Grundsätzlich sind drei Strategien denkbar, die das offensichtlich Vernünftigste verhindern (nämlich die Armee aufzulösen, da sie – egal ob aus pazifistischer oder aus militaristischer Perspektive – keinen Beitrag zur Sicherheit des Landes leistet):

1. Der Schweiz vergleichbare neutrale europäische Länder wie Finnland, Österreich oder Irland haben ihre Armeen verkleinert und klar auf Auslandseinsätze innerhalb von Militärbündnissen ausgerichtet. Damit legitimieren sie ihre Existenz. – Dieser Weg ist in der Schweiz seit Jahren total blockiert; Mehrheiten werden innert nützlicher Frist wohl kaum zu finden sein, dazu sind FDP und CVP – die diese Idee, sollte sie eine Chance haben, energisch vorantreiben müssten – viel zu wenig entschlossen.

2. Die Schweiz entscheidet sich, wieder mehr Geld in die Armee zu stecken und damit die Gesellschaft wieder stärker zu militarisieren. Bereits heute fordern SVP-Politiker einen prononcierteren Auftritt der Armee im Innern, die Soldaten sollen – wie früher! – ganz natürlich zum helvetischen Alltag gehören. Mehr Geld gibt es aber nur, wenn es den selbsternannten PatriotInnen gelingt, gleichzeitig die Angst in der Bevölkerung zu schüren (wovor, ist egal) und Gewalt (also die Armee) als probates Mittel gegen diese Angst zu propagieren.
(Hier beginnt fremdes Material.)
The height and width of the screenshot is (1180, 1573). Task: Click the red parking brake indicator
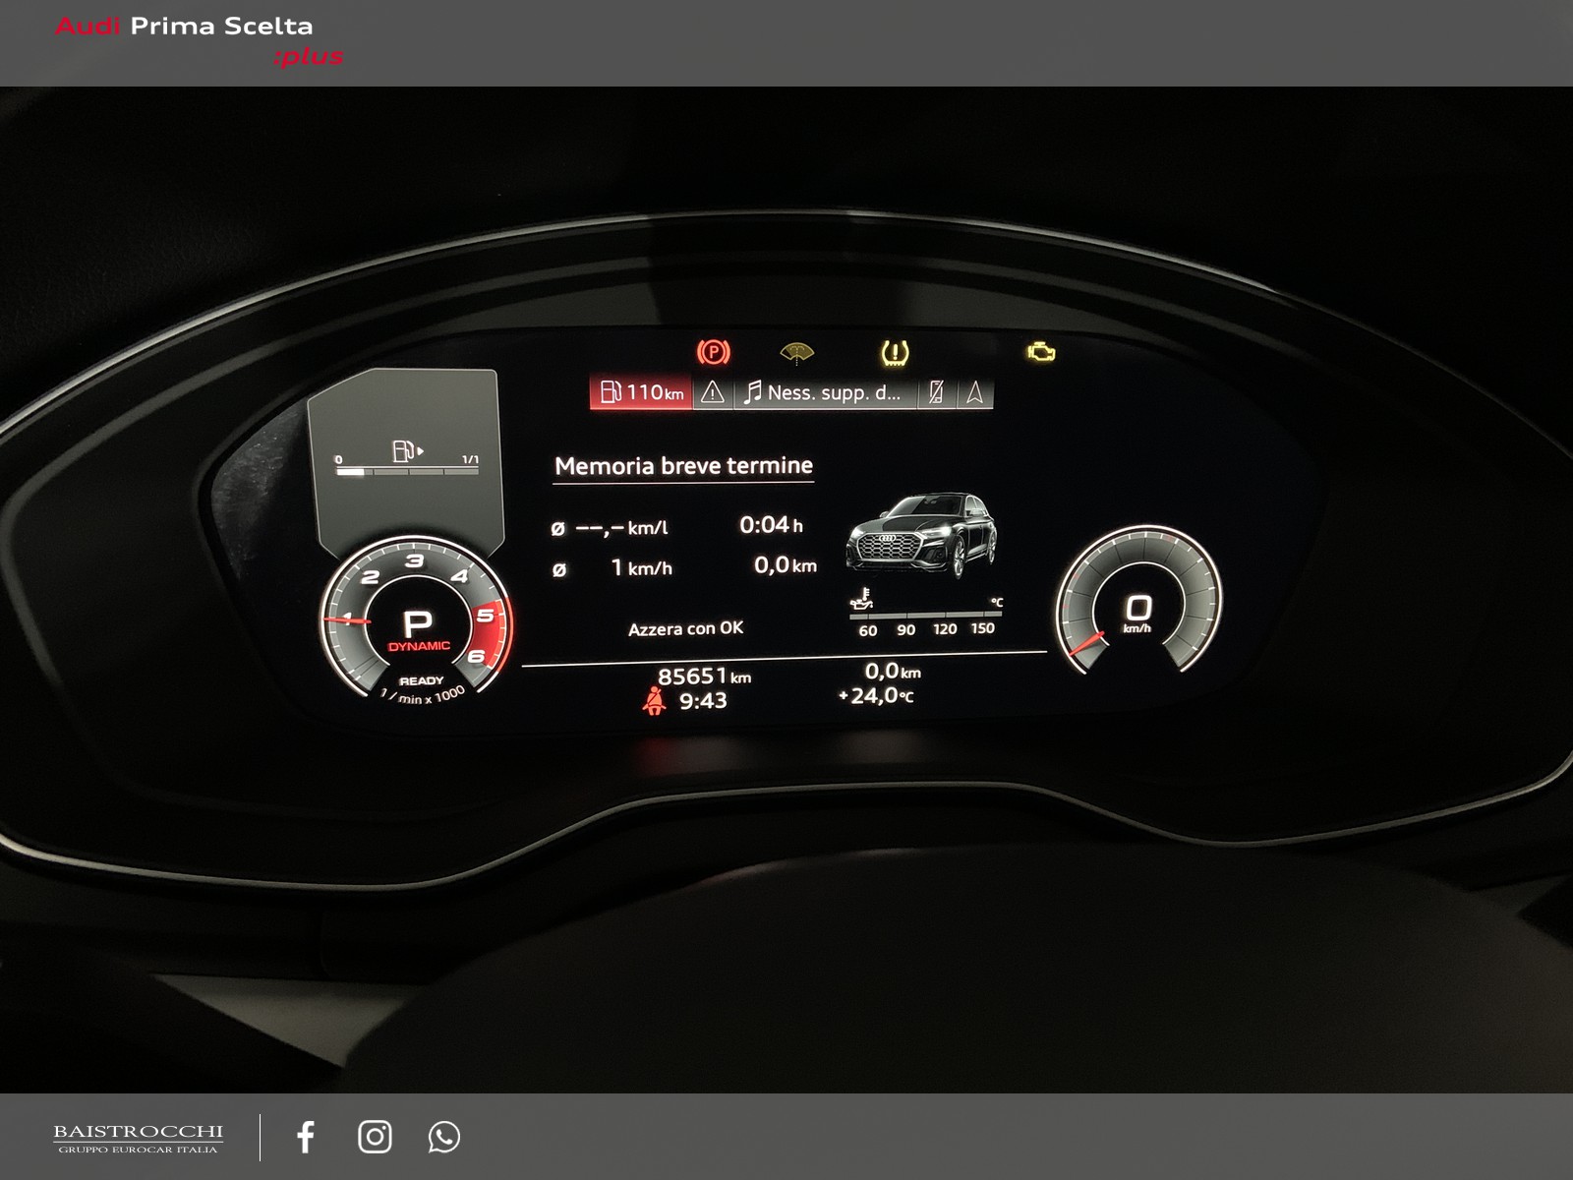pyautogui.click(x=713, y=352)
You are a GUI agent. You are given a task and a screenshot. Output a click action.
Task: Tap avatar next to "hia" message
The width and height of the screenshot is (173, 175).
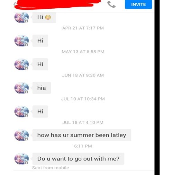tap(21, 88)
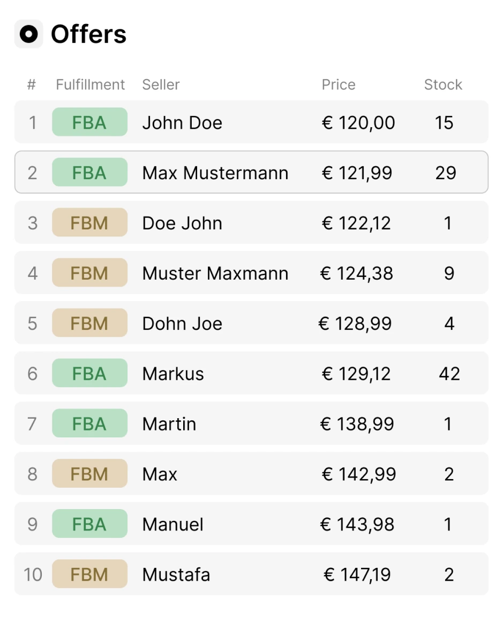Toggle the FBM badge on Max's row
The image size is (503, 631).
coord(89,474)
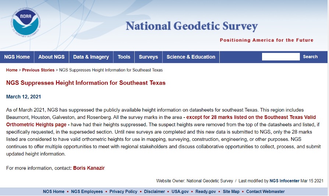
Task: Click inside the search text field
Action: pos(280,57)
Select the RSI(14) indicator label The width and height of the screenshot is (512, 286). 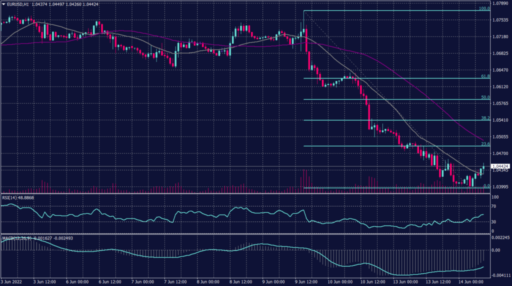click(9, 198)
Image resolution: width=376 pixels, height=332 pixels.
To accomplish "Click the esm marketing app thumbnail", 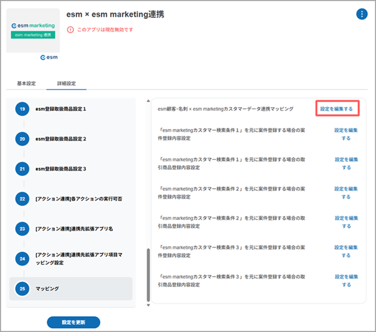I will [x=33, y=31].
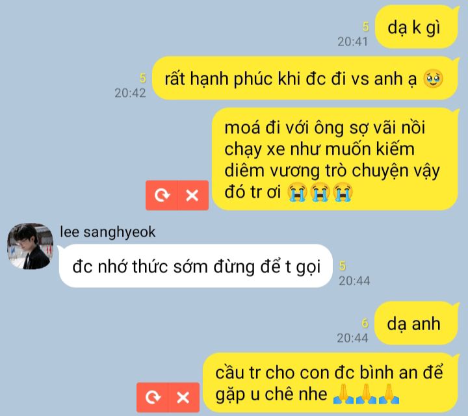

3. Die wahrscheinliche Lösung heisst aber: weiter wie bisher. Also Geld ausgeben für etwas, das nichts bringt, nur weil der Mut fehlt, endgültig aus veralteten Denkmustern auszubrechen. Dass die anstehenden Probleme mit Waffen zu lösen seien, daran glaubt wohl kaum jemand. Doch wer will sich schon mit dem komplexen Thema Klimawandel, unserem viel zu hohen Ressourcenverbrauch, der immer grösser werdenden planetaren Ungleichheit zwischen Arm und Reich beschäftigen?

Diese Aufgabe wird die Armee wohl noch einige Zeit behalten: Sie hilft mit, die wahren Gefahren zu verdrängen. Und die Militärs und ihre politischen Vertreter kämpfen zwar wenig überzeugend, aber sehr ausdauernd für ihren Erhalt.